Fobos-Grunt

Fobos-Grunt or Phobos-Grunt (Russian: Фобос-Грунт, literally Phobos-Ground) was an attempted Russian sample return mission to Phobos, one of the moons of Mars. Fobos-Grunt also carried the Chinese Mars orbiter Yinghuo-1 and the tiny Living Interplanetary Flight Experiment funded by the Planetary Society.

It was launched on 9 November 2011 at 02:16 local time (8 November 2011, 20:16 UTC) from the Baikonur Cosmodrome, but subsequent rocket burns intended to set the craft on a course for Mars failed, leaving it stranded in low Earth orbit.
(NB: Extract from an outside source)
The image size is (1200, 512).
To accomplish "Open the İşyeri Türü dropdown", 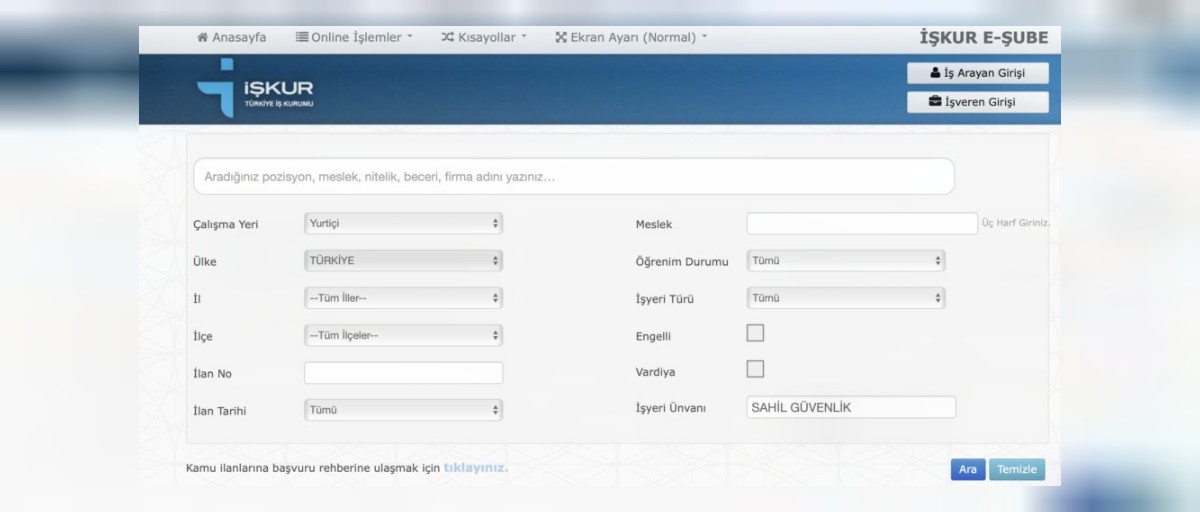I will pos(845,298).
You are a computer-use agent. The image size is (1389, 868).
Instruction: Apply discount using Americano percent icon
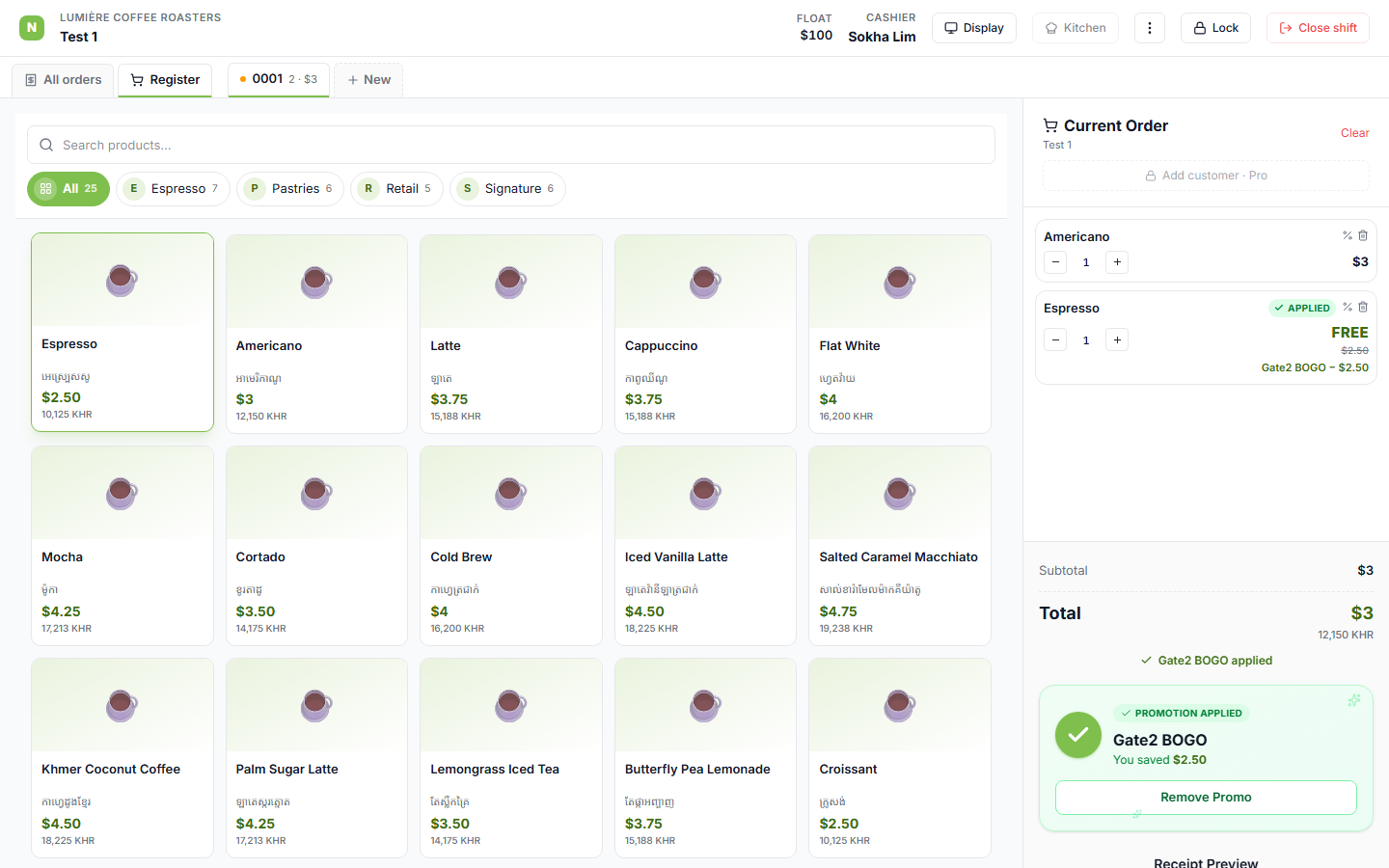[1348, 235]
Efforts to reactivate the craft were unsuccessful, and it fell back to Earth in an uncontrolled re-entry on 15 January 2012, reportedly over the Pacific Ocean west of Chile. The return vehicle was to have returned to Earth in August 2014, carrying up to 200 g of soil from Phobos.

Funded by the Russian space agency Roscosmos and developed by NPO Lavochkin and the Russian Space Research Institute, Fobos-Grunt was the first Russian-led interplanetary mission since the failed Mars 96. The last successful Russian interplanetary missions were Vega 2 in 1985–1986, and the partially successful Fobos 2 in 1988–1989. Fobos-Grunt was designed to become the first spacecraft to return a macroscopic sample from an extraterrestrial body since Luna 24 in 1976. (Hayabusa returned microscopic grains of asteroid material in 2010, and Stardust returned cometary dust in 2006.)